= UNS C69100 =

Tungum, a bronze alloy of copper, aluminium, nickel, tin, and zinc

UNS C69100, also known as Tungum alloy, CW700R and CZ127, is a bronze copper alloy. It has a naturally occurring oxide layer, which on exposure to reagents develops into a very thin protective coating. Tungum resists both pitting and crevice corrosion in marine environments/atmospheres. This offers excellent service-life, even at intermittent duty in the corrosive "splash" zone.

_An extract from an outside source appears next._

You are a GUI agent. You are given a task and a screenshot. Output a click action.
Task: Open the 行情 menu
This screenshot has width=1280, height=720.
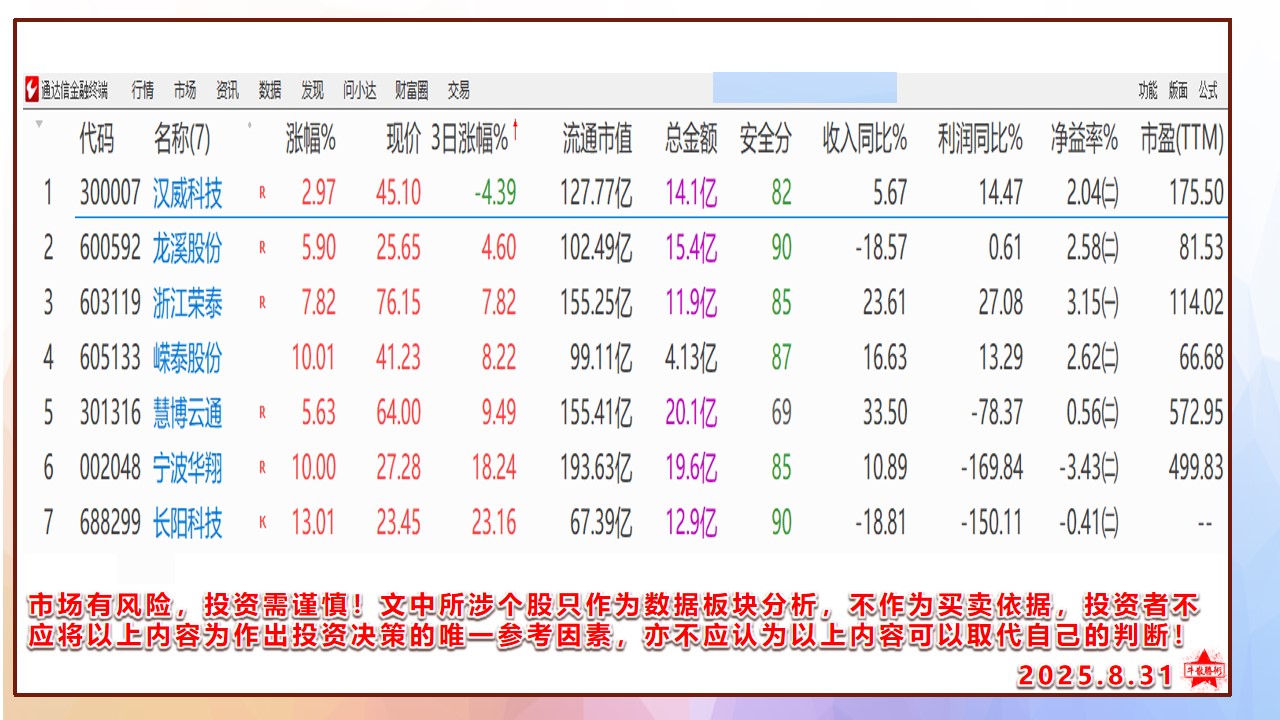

Tungum is non-magnetic and has non-sparking properties. This allows Tungum to be used in high pressure gas pipework systems (oxygen and inert gases). Unusually for a copper alloy, it can be precipitation hardened using heat treatment techniques. This enables its physical properties to be modified as required, to suit various applications. It can be used for low temperature (cryogenic) applications.

In the decade after World War I, Sidney Tungay, a metallurgist, was experimenting with a new copper-based alloy which he hoped would look like gold when polished and which would be durable in everyday use. In an article in the 1934 British Trade Review, Tungum alloy was introduced thus:

"Tungum is an alloy discovered by a well known metallurgist from whose name the alloy is derived. Experimenting with a view to finding a combination of metals suitable for a special purpose he had in view, he produced a compound which is known as TUNGUM. Recognising that its close likeness to 22 carat gold would make it a marketable commodity the inventor carried out a series of tests which satisfied him that he had discovered a wonderful alloy."

The material is now mainly used in commercial diving and offshore applications, for the material's resistance to salt water corrosion.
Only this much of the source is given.